— DOCUMENT SEGMENT —
Content starts

The U.S. National Nuclear Security Administration (NNSA) said Tuesday it has reached a contract closeout settlement with the company that was hired to build and operate a now-terminated plutonium recycling plant at the Savannah River Site near Aiken, S.C.
The settlement covers all “contract closeout matters” with MOX Services, according to a press release from the semiautonomous Department of Energy agency. The release does not disclose cost and schedule details, but The Aiken Standard newspaper reported that it received information that the settlement is valued at $186 million.
The settlement addresses all legal issues between the NNSA and MOX Services, except “potential claims under the False Claims Act, the Anti-Kickback Act, or for any civil or criminal fraud,” the release says. It does not state which legal issues remain between the two parties.
The Mixed Oxide Fuel Fabrication Facility was being built to convert 34 million tons of surplus nuclear-weapon plutonium into commercial reactor fuel for nuclear power plants. The NNSA had spent more than $5 billion on the project at the time of termination last October, and estimated it would cost another $12 billion to finish building the facility. Construction was expected to take until 2048.
The settlement enables the NNSA to dispose of the weapons-usable plutonium at lower cost to taxpayers, the release says. The method, already being used at Savannah River for a different mission, dilutes the plutonium using inhibitor materials, taking away its ability to produce nuclear weapons. The processed material will be sent to the Waste Isolation Pilot Plant in New Mexico for permanent disposal. Downblending is expected to cost $17 billion, a third of the projected life-cycle cost for the MOX method.
NNSA Administrator Lisa Gordon-Hagerty said in a prepared statement the settlement also enables her agency to proceed with repurposing the MOX plant for production of plutonium pits, the fissile cores of nuclear weapons. By 2030, the NNSA wants to produce 50 pits a year at SRS and another 30 annually at the Los Alamos National Laboratory in New Mexico.

Content ends

(Pixel coordinate grounding data)
Content starts

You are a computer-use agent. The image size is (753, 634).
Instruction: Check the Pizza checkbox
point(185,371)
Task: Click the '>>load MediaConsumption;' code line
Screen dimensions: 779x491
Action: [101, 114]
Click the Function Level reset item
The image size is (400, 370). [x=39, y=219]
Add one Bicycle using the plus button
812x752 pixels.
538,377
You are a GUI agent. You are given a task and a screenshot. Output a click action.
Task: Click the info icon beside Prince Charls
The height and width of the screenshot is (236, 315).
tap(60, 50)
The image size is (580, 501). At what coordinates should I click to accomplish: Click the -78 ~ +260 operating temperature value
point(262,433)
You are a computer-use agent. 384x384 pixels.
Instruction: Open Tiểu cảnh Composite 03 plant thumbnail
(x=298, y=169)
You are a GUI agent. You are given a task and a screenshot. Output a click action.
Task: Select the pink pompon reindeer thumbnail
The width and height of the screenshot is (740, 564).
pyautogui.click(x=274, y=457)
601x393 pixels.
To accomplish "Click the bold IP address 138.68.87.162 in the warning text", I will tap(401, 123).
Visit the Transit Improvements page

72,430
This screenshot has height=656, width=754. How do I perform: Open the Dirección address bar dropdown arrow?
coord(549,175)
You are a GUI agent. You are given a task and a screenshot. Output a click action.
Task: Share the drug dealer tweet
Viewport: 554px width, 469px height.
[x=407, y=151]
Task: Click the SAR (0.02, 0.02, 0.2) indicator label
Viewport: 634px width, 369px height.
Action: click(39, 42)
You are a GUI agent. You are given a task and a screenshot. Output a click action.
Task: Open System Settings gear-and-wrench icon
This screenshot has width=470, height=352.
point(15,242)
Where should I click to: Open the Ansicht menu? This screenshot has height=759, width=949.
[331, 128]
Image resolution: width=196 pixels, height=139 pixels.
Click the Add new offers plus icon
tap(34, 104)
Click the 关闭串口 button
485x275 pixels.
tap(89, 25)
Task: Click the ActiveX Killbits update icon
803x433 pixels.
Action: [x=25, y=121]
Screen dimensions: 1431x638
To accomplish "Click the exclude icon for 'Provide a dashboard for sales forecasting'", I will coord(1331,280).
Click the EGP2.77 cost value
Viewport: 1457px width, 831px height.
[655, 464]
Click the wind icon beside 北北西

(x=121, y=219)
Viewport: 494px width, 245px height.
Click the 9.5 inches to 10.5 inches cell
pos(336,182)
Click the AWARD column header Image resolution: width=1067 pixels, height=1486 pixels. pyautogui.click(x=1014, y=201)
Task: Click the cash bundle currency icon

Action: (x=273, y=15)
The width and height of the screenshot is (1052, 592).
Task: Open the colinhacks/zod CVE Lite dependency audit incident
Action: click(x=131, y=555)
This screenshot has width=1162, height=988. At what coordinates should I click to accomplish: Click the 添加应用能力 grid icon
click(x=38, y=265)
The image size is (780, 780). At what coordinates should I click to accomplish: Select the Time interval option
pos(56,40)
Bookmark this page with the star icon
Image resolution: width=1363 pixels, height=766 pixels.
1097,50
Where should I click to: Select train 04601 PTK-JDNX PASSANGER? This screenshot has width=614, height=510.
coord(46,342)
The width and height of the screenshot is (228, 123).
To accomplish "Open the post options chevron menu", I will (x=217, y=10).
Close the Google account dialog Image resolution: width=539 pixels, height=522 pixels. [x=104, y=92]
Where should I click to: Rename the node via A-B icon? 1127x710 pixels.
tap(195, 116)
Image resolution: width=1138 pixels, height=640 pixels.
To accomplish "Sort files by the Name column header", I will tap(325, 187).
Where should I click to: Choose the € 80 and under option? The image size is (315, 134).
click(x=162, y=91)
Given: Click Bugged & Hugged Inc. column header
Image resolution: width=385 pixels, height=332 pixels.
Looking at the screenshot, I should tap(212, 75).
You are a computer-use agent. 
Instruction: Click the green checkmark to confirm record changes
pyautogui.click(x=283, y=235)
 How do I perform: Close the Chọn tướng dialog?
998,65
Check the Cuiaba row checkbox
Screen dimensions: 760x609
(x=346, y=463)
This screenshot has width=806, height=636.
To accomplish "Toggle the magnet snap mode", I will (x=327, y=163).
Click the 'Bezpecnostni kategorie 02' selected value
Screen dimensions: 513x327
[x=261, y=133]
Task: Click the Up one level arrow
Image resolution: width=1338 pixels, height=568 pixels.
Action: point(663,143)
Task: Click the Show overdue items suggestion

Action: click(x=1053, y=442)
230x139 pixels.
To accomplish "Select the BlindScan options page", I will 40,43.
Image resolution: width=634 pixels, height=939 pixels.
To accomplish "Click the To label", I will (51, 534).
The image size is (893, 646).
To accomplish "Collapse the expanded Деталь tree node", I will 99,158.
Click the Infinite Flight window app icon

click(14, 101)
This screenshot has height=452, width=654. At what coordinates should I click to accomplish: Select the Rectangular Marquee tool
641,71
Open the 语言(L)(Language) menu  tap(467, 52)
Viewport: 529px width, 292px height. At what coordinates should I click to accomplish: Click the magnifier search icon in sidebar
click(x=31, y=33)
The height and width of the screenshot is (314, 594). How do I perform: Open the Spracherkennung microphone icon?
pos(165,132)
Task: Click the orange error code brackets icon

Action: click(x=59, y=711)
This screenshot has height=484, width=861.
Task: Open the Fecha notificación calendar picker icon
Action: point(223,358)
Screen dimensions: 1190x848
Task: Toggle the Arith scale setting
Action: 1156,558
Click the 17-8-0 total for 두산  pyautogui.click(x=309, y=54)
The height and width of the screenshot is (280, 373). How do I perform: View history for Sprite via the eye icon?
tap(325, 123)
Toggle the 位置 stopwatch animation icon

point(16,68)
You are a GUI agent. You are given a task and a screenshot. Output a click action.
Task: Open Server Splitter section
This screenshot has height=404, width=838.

Content ends

— WHAT IS BEING ASKED —
In the article on the MOX Services settlement, where will the downblended plutonium be sent for permanent disposal?

— WRITTEN SOLUTION —
The Waste Isolation Pilot Plant in New Mexico.